"Grandmother questions foster care death by holding Leduc protest"
- Details
- Category: Child Protection Australia media articles
- Created: Thursday, 21 July 2011 23:30
- Written by Simon Yackulic
A Warburg area woman isn't giving up on her granddaughter's memory and is leading a charge to look into Alberta's foster care deaths.
The women took to Leduc's main street to protest in front of the Alberta Family and Child Services office Friday, July 15, with around a dozen supporters and hundreds of signs, some of which read "stop killing our children" "work with families not against them" and "Secrets? What are you hiding and covering up?"
"On April 5, a social worker from this office went to my daughter's place to apprehend her roommate's (two) children," the grandmother explained, speaking in front of the Leduc office. "As an afterthought they apprehended my daughter's baby, and refused to let any family member take that baby and just stuck her in a foster home on the south side of Edmonton."
An affidavit signed by a social worker two days later, on April 7, claimed that the child needed to be removed as "the infant has been subjected to disharmony in the home and the child is left with inexperienced babysitters" and her mother "appears to suffer from an alcohol addiction."
On April 8, the grandmother visited the baby at the foster parent's house with her daughter. She said that they were distressed by what they saw.
"She had poop on the side of her bum from not being cleaned up properly previously.
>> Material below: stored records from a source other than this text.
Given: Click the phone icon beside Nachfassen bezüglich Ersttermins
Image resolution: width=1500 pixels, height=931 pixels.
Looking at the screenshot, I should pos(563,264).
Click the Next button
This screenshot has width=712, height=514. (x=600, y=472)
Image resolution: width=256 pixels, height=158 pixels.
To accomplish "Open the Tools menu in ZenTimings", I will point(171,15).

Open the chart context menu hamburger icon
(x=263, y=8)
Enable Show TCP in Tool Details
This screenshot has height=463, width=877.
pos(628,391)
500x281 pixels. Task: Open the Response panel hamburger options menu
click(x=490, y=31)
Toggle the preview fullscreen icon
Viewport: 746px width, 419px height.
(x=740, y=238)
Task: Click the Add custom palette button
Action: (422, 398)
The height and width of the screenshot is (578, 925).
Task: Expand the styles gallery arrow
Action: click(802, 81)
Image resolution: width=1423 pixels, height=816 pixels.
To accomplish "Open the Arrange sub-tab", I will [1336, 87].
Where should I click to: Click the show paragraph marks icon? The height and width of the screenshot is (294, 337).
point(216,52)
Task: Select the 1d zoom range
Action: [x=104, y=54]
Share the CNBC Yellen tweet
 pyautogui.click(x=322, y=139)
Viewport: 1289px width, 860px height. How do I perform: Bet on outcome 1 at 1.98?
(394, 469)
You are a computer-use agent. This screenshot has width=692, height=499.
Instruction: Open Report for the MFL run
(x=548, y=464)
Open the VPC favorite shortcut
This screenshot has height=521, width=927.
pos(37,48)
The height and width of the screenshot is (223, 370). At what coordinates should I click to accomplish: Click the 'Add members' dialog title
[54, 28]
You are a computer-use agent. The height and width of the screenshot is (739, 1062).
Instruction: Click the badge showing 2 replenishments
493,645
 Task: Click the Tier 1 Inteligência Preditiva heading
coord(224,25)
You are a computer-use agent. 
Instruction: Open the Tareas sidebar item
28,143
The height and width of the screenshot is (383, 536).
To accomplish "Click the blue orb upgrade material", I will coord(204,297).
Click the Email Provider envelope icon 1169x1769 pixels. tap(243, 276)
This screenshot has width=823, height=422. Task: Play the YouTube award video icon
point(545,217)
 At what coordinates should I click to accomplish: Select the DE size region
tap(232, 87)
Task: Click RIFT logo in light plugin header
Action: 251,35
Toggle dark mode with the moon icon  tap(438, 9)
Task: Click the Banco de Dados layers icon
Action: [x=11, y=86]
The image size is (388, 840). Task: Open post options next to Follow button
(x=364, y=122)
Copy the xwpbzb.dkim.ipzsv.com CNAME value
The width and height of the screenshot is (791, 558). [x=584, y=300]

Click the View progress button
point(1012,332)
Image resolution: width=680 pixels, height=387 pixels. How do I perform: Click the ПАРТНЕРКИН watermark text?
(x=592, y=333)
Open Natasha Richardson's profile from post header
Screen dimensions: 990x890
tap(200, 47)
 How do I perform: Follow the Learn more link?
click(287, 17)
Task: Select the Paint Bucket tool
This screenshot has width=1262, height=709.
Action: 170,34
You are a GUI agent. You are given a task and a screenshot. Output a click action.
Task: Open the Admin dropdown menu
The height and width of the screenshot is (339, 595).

She had such a diaper rash it was disgusting," she said.
"I asked (the foster parent) how long she had diarrhea. When we saw her on Friday she had diarrhea for three days. And I asked if she had taken her to a doctor and (the foster parent) said 'no, if she's not better by Monday I'll make an appointment.' Monday she died. She let that baby lay there and suffer for five days without taking her for any sort of medical attention."